The only snag, really, is that it doesn’t turn itself off, and it gets visually distracting when you’ve moved on from whatever task prompted the search, and because you might search to move around, you don’t always actually want the highlighting to stay there. Text editors following a Windows model would probably clear away the highlighting as soon as you close the search box, or insert some text. This isn’t the case with Vim, which can be good or bad, but most people I’ve spoken to about this feature seem to find it annoying.

Bram Moolenar, the author of Vim, addressed this very topic in a Google Tech Talk he gave about effective text editing.

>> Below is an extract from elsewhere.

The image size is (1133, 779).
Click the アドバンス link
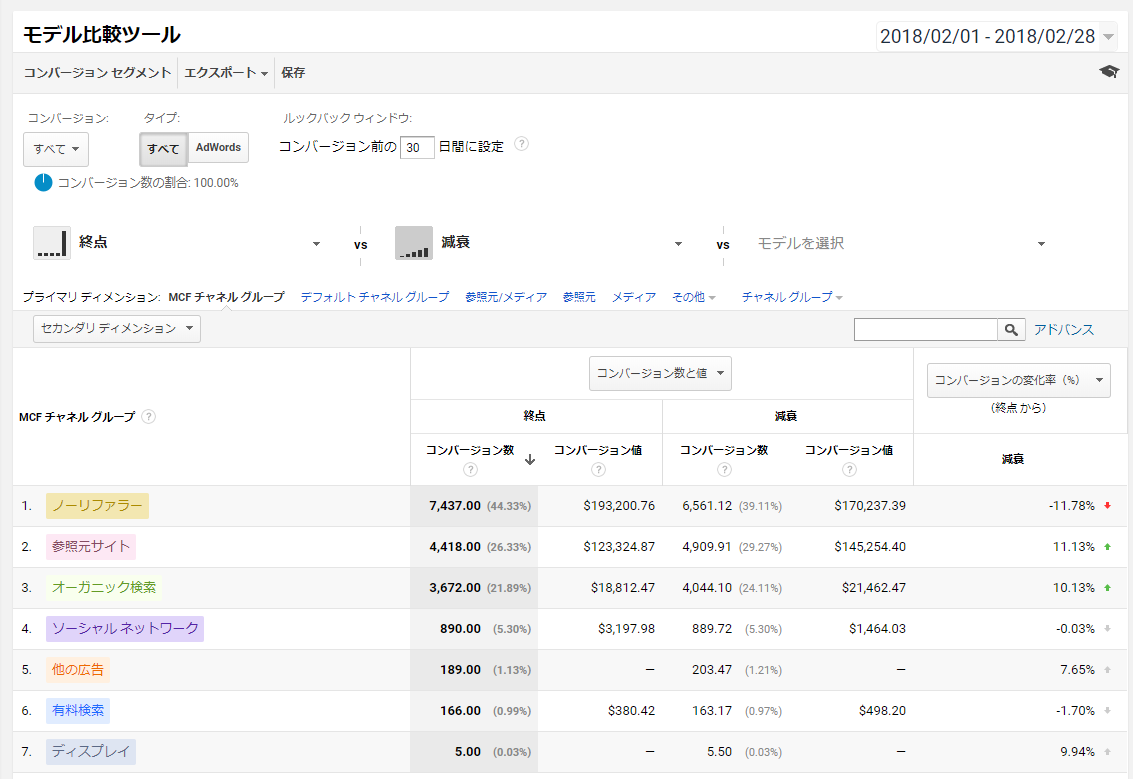(1063, 329)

You can turn off the highlighting temporarily by typing:


This is different from :set nohlsearch in that it doesn’t permanently disable the highlighting. It’ll turn it on next time you search. I find this is kind of a pain to type, so I alias it to Ctrl+L in my .vimrc file, so that in addition to its default behaviour of clearing the screen it clears the search highlighting as well:

nnoremap <C-l> :nohlsearch<CR><C-l>

Additionally, I like to set leader keys to quickly turn the highlighting option on and off completely if for some particular project it’s just thoroughly unhelpful. In this example, typing \i and \h will toggle the incsearch and hlsearch settings on and off, respectively. I’m assuming you’re using the backslash key as your <leader> here.

nnoremap <leader>i :set incsearch!<CR>
nnoremap <leader>h :set hlsearch!<CR>

Finally, I find that while I’m in insert mode, I usually don’t want to see the highlighting, so I define events to turn the highlighting off temporarily in the current buffer while I’m inserting text:

autocmd InsertEnter * :setlocal nohlsearch
autocmd InsertLeave * :setlocal hlsearch

I find these shortcuts make the search highlighting behaviour much less annoying. Interestingly, according to Vim’s help, you can’t simply add an event hook to run :nohlsearch when you enter Insert mode (from :help nohlsearch):

This command doesn’t work in an autocommand, because the highlighting state is saved and restored when executing autocommands. Same thing for when invoking a user function.

You can work around this by setting the search pattern to empty instead, as suggested by this Stack Overflow answer, but I don’t really like doing that because I often like to recurse through more search results with n and N after leaving insert mode.